# Little insects in fish food



## Betta132 (Nov 29, 2012)

I don't see any insects, but my guess would be it's mites. I see no problem with feeding them to your fish... they'll probably like the extra buggy-bits. Like marshmallows in cereal.


----------



## mik778866 (Aug 22, 2014)

Ok thanks.enlarge screen. There is one on right of screen. Really small


----------



## Betta132 (Nov 29, 2012)

The thing that looks like a really small bit of rice? Mite, I think. Unless you get five zillion of 'em, don't worry about it.


----------



## PlantedRich (Jul 21, 2010)

No problem to feed them to the fish. When I revolt is when they are in my cereal or oatmeal! In theory all food is heated enough to kill the eggs so they don't show up in our food but it can still happen is they tunnel in through the box side, etc. 
Got any tiny little holes in the fishfood container like a bug might go through?


----------



## xenxes (Dec 22, 2011)

I once found flour beetles in one my containers of fish food from Petco. Freeze it, then feed it! Live bugs are more nutritious.


----------



## mik778866 (Aug 22, 2014)

Thanks. No holes. I guess when fish food gets old, the mites just find their way. I have that container for over a year now.


----------



## Betta132 (Nov 29, 2012)

You're going to want to get a new container. Fish food starts to lose its nutrition after a while. 
Pile it up on a paper towel or something and put a hot light over it. The bugs should all crawl to the bottom, where they can then be captured and fed to fish.


----------

THE PROBLEM:
Copy the fish food thread from "The thing that" to "might go through?", swapping "oatmeal" for "porridge".

MATERIAL SUPPLIED:
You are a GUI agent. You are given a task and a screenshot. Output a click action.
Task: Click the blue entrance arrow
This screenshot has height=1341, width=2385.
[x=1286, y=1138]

* * *

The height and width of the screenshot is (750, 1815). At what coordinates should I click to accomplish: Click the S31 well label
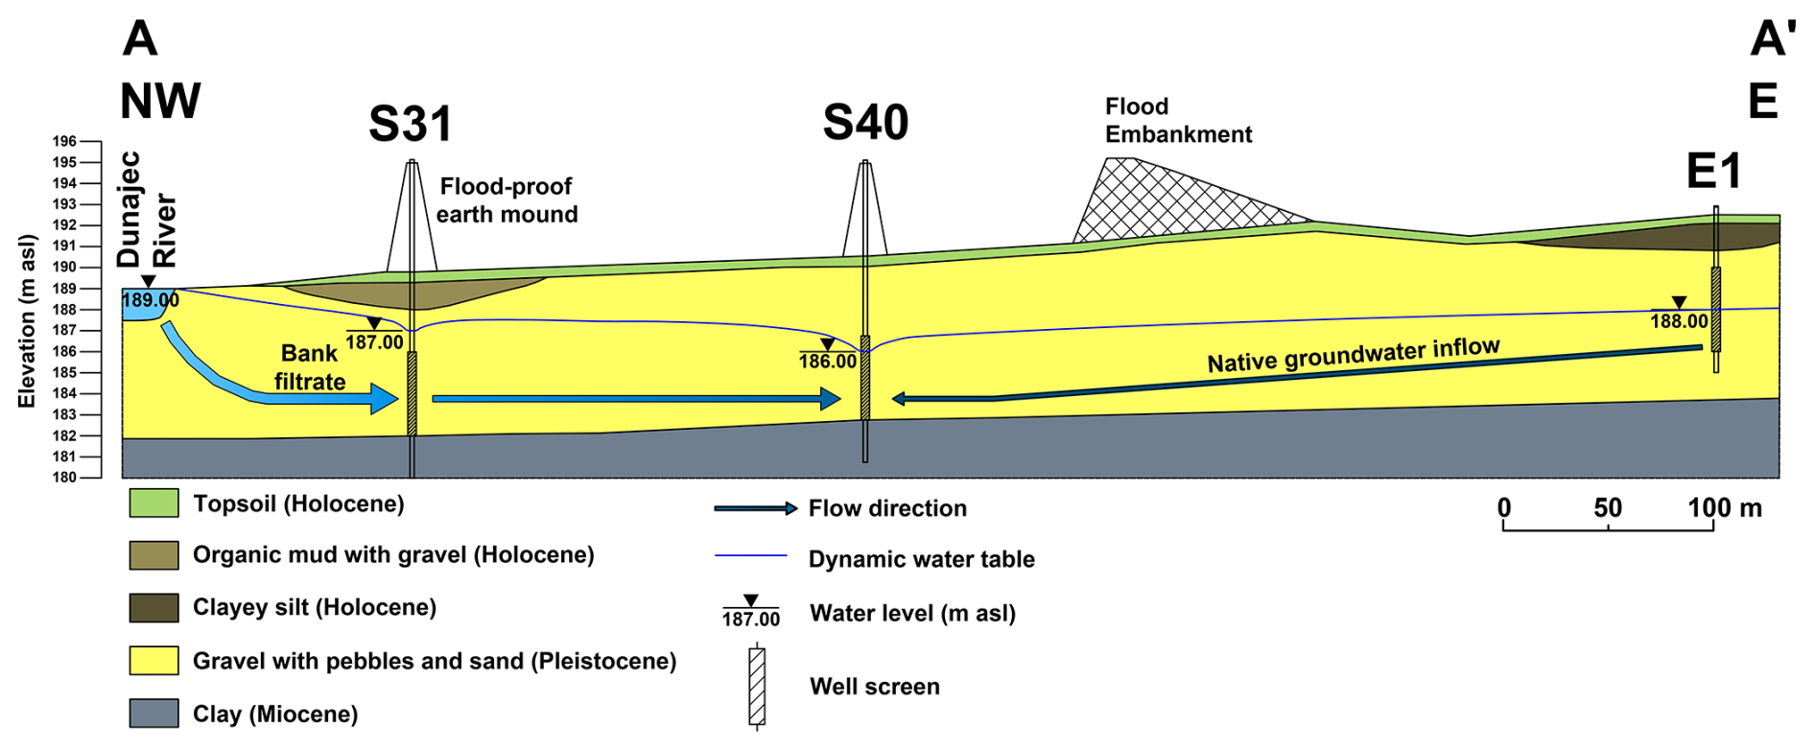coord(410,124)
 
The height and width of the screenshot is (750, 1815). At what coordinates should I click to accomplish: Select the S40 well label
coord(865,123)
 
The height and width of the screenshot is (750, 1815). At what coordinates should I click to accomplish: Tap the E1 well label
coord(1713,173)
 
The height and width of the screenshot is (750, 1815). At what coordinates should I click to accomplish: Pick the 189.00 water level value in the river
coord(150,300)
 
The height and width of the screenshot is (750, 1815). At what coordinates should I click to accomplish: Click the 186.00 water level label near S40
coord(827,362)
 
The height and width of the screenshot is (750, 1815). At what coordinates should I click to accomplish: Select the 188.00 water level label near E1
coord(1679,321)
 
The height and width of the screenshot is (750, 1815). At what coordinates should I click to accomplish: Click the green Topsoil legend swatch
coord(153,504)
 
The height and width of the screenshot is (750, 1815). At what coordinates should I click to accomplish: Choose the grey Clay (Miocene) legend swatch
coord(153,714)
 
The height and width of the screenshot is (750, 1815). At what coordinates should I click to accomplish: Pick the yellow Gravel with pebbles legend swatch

FULL OUTPUT:
The thing that looks like a really small bit of rice? Mite, I think. Unless you get five zillion of 'em, don't worry about it.


----------



## PlantedRich (Jul 21, 2010)

No problem to feed them to the fish. When I revolt is when they are in my cereal or porridge! In theory all food is heated enough to kill the eggs so they don't show up in our food but it can still happen is they tunnel in through the box side, etc. 
Got any tiny little holes in the fishfood container like a bug might go through?